The LORD said to Moses and Aaron,
“Here is another legal requirement commanded by the LORD : Tell the people of Israel to bring you a red heifer, a perfect animal that has no defects and has never been yoked to a plow.
Give it to Eleazar the priest, and it will be taken outside the camp and slaughtered in his presence.
Eleazar will take some of its blood on his finger and sprinkle it seven times toward the front of the Tabernacle.
References for Numbers 19:4
As Eleazar watches, the heifer must be burned—its hide, meat, blood, and dung.
Eleazar the priest must then take a stick of cedar, a hyssop branch, and some scarlet yarn and throw them into the fire where the heifer is burning.
References for Numbers 19:6
“Then the priest must wash his clothes and bathe himself in water. Afterward he may return to the camp, though he will remain ceremonially unclean until evening.
The man who burns the animal must also wash his clothes and bathe himself in water, and he, too, will remain unclean until evening.
Then someone who is ceremonially clean will gather up the ashes of the heifer and deposit them in a purified place outside the camp. They will be kept there for the community of Israel to use in the water for the purification ceremony. This ceremony is performed for the removal of sin.
The man who gathers up the ashes of the heifer must also wash his clothes, and he will remain ceremonially unclean until evening. This is a permanent law for the people of Israel and any foreigners who live among them.
“All those who touch a dead human body will be ceremonially unclean for seven days.
They must purify themselves on the third and seventh days with the water of purification; then they will be purified. But if they do not do this on the third and seventh days, they will continue to be unclean even after the seventh day.
All those who touch a dead body and do not purify themselves in the proper way defile the LORD ’s Tabernacle, and they will be cut off from the community of Israel. Since the water of purification was not sprinkled on them, their defilement continues.
“This is the ritual law that applies when someone dies inside a tent: All those who enter that tent and those who were inside when the death occurred will be ceremonially unclean for seven days.
Any open container in the tent that was not covered with a lid is also defiled.

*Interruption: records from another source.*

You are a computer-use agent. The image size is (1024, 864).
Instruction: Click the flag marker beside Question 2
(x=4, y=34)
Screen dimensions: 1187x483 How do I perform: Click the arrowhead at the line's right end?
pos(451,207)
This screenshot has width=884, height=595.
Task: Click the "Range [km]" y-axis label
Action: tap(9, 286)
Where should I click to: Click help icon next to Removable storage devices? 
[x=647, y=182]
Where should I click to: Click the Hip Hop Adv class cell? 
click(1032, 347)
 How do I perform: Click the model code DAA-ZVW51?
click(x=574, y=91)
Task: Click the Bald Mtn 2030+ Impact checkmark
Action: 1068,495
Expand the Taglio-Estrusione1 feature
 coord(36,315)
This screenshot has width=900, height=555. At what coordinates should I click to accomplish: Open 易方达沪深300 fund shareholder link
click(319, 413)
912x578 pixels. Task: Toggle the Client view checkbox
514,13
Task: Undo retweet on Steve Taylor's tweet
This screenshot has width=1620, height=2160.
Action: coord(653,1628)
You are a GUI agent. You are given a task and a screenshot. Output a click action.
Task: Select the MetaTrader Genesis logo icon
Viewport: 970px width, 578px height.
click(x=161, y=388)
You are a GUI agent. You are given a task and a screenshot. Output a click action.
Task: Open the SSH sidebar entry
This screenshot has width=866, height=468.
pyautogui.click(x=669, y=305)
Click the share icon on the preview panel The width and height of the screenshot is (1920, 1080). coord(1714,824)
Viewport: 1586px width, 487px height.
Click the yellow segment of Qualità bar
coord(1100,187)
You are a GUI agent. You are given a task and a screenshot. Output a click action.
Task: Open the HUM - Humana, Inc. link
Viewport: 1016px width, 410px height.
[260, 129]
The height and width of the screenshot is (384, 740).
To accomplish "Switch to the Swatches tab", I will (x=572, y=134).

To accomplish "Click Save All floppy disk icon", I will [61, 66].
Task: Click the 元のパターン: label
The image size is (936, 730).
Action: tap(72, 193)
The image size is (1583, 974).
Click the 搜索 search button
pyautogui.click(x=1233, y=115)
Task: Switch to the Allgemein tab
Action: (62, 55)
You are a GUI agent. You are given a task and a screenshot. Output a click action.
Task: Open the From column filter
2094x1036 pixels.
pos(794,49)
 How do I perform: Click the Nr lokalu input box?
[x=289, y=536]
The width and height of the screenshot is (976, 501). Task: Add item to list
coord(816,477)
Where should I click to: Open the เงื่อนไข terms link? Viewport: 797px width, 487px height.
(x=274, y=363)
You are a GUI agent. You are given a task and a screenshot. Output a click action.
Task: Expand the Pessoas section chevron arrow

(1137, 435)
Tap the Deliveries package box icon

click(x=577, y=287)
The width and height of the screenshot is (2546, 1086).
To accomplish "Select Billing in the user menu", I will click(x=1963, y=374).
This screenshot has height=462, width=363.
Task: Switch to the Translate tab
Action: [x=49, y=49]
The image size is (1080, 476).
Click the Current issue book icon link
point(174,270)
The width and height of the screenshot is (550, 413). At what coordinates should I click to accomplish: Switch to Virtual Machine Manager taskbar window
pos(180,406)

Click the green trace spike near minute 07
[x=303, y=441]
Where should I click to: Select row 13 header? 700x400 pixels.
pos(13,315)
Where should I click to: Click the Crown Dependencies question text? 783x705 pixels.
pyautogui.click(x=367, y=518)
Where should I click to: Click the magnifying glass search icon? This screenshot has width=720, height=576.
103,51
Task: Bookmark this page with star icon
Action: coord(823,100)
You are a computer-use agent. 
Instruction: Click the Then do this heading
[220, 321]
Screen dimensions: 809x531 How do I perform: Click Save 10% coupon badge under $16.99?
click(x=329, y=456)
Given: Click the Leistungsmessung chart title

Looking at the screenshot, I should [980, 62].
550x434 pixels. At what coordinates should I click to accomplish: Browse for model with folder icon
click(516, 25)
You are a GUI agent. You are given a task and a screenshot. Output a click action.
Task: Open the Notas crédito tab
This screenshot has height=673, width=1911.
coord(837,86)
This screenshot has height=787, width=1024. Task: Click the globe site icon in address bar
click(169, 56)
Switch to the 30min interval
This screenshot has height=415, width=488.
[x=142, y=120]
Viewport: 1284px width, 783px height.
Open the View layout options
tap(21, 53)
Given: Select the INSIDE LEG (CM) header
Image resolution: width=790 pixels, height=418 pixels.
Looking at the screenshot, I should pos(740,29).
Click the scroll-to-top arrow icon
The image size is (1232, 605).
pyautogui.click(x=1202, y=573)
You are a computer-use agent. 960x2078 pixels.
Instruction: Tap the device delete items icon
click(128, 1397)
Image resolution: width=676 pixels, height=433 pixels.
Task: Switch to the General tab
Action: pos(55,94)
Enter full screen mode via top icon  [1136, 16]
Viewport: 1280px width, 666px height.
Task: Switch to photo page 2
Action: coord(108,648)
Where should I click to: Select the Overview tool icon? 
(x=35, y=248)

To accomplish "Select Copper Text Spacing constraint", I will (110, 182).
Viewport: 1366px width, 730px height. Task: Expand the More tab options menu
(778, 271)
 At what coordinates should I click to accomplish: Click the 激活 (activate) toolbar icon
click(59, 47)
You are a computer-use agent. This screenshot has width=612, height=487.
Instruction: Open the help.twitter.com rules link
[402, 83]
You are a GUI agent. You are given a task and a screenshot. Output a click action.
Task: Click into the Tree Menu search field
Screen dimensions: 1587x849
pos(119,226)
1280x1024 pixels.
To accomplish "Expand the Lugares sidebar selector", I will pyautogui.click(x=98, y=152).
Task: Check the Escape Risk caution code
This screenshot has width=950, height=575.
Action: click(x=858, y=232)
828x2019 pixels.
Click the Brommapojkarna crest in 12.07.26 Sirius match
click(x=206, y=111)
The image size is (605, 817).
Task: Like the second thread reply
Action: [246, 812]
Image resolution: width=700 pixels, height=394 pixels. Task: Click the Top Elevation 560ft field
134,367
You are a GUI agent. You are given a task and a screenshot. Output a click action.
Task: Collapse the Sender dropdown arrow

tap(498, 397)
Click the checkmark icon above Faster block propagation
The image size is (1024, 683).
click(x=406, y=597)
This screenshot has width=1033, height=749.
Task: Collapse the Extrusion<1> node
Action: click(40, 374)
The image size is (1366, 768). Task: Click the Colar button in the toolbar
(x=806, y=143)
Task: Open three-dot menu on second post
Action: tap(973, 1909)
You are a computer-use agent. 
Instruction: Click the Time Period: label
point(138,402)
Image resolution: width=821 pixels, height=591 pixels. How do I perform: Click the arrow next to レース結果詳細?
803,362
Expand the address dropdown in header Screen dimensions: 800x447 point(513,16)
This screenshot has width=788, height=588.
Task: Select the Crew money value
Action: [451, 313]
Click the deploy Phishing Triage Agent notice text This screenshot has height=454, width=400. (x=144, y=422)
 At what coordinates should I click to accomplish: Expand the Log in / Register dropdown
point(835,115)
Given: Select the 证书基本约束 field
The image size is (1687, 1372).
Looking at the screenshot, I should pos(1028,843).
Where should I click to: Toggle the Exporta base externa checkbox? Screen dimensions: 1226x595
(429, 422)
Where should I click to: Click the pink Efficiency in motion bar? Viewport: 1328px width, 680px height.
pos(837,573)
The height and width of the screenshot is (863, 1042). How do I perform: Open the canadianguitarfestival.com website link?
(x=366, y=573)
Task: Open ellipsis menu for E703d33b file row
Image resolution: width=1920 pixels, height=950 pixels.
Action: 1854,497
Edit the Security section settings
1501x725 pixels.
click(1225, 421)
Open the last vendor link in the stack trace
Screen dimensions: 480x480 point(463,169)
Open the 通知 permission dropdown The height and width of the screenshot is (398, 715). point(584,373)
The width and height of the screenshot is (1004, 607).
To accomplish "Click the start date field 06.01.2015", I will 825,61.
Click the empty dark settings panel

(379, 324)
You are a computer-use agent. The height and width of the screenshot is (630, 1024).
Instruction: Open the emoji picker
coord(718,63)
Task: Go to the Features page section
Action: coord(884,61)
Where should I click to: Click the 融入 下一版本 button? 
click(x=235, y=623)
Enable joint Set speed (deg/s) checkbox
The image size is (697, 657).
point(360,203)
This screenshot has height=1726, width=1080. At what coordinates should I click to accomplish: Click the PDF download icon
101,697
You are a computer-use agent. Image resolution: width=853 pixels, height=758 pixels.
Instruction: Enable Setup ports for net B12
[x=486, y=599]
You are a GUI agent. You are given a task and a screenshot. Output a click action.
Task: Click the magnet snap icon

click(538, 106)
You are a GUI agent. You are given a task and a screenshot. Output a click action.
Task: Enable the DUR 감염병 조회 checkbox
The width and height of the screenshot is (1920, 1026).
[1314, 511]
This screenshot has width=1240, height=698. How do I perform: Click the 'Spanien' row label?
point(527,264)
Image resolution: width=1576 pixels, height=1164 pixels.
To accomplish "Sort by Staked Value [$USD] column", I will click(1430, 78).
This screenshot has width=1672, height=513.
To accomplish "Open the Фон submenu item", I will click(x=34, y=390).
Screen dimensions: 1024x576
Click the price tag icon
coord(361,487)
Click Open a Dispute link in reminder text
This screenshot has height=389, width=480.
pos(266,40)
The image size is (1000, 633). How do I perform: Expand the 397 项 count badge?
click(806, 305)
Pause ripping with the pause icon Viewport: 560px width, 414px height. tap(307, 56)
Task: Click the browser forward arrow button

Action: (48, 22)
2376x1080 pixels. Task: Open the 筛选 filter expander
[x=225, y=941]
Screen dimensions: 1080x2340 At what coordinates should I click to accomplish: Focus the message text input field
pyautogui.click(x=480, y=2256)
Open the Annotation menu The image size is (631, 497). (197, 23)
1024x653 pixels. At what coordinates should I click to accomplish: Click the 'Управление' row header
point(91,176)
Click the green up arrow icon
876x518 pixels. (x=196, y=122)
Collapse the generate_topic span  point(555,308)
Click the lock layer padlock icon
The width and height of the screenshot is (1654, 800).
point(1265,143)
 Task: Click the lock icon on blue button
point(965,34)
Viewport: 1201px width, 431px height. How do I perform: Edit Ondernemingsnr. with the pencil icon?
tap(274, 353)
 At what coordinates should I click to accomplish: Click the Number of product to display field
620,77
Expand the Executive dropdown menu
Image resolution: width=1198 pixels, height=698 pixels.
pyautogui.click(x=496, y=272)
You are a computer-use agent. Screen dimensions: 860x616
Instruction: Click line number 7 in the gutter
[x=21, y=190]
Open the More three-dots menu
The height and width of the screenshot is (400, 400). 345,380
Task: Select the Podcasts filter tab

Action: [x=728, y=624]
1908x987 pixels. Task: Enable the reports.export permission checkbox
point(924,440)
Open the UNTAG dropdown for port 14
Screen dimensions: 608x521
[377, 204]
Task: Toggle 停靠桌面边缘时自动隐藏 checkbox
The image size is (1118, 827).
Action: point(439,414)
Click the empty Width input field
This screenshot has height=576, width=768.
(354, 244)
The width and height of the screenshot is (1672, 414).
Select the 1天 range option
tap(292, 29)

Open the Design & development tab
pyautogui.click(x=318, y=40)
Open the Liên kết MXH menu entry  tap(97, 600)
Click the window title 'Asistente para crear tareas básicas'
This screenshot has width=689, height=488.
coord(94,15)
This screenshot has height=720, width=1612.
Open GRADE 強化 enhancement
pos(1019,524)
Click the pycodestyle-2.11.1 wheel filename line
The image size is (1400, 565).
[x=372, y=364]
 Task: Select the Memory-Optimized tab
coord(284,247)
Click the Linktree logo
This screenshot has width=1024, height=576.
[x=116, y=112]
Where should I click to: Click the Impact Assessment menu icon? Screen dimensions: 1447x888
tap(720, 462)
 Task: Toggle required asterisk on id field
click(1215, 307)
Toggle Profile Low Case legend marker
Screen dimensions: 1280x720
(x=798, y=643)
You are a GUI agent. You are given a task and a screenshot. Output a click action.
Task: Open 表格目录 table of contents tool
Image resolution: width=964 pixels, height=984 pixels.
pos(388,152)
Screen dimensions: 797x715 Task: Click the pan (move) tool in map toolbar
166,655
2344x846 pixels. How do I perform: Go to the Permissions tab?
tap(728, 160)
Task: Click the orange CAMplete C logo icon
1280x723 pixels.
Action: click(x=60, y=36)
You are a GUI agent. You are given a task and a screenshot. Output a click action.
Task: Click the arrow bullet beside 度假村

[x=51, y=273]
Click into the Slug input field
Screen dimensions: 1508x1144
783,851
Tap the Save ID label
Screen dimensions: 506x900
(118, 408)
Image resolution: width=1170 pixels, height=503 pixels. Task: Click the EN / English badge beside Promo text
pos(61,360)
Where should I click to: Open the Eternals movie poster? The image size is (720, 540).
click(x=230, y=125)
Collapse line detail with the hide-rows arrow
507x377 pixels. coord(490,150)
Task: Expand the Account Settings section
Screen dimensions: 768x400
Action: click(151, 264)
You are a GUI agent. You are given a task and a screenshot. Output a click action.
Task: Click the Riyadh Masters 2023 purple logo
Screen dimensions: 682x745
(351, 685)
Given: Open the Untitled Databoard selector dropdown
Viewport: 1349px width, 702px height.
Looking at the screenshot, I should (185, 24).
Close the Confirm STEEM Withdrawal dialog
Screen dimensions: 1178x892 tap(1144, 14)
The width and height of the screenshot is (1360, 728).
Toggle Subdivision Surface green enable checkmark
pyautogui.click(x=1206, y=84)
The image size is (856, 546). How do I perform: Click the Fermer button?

And if someone in an open field touches the corpse of someone who was killed with a sword or who died a natural death, or if someone touches a human bone or a grave, that person will be defiled for seven days.
“To remove the defilement, put some of the ashes from the burnt purification offering in a jar, and pour fresh water over them.
Then someone who is ceremonially clean must take a hyssop branch and dip it into the water. That person must sprinkle the water on the tent, on all the furnishings in the tent, and on the people who were in the tent; also on the person who touched a human bone, or touched someone who was killed or who died naturally, or touched a grave.
On the third and seventh days the person who is ceremonially clean must sprinkle the water on those who are defiled. Then on the seventh day the people being cleansed must wash their clothes and bathe themselves, and that evening they will be cleansed of their defilement.
“But those who become defiled and do not purify themselves will be cut off from the community, for they have defiled the sanctuary of the LORD . Since the water of purification has not been sprinkled on them, they remain defiled.
This is a permanent law for the people. Those who sprinkle the water of purification must afterward wash their clothes, and anyone who then touches the water used for purification will remain defiled until evening.
Anything and anyone that a defiled person touches will be ceremonially unclean until evening.”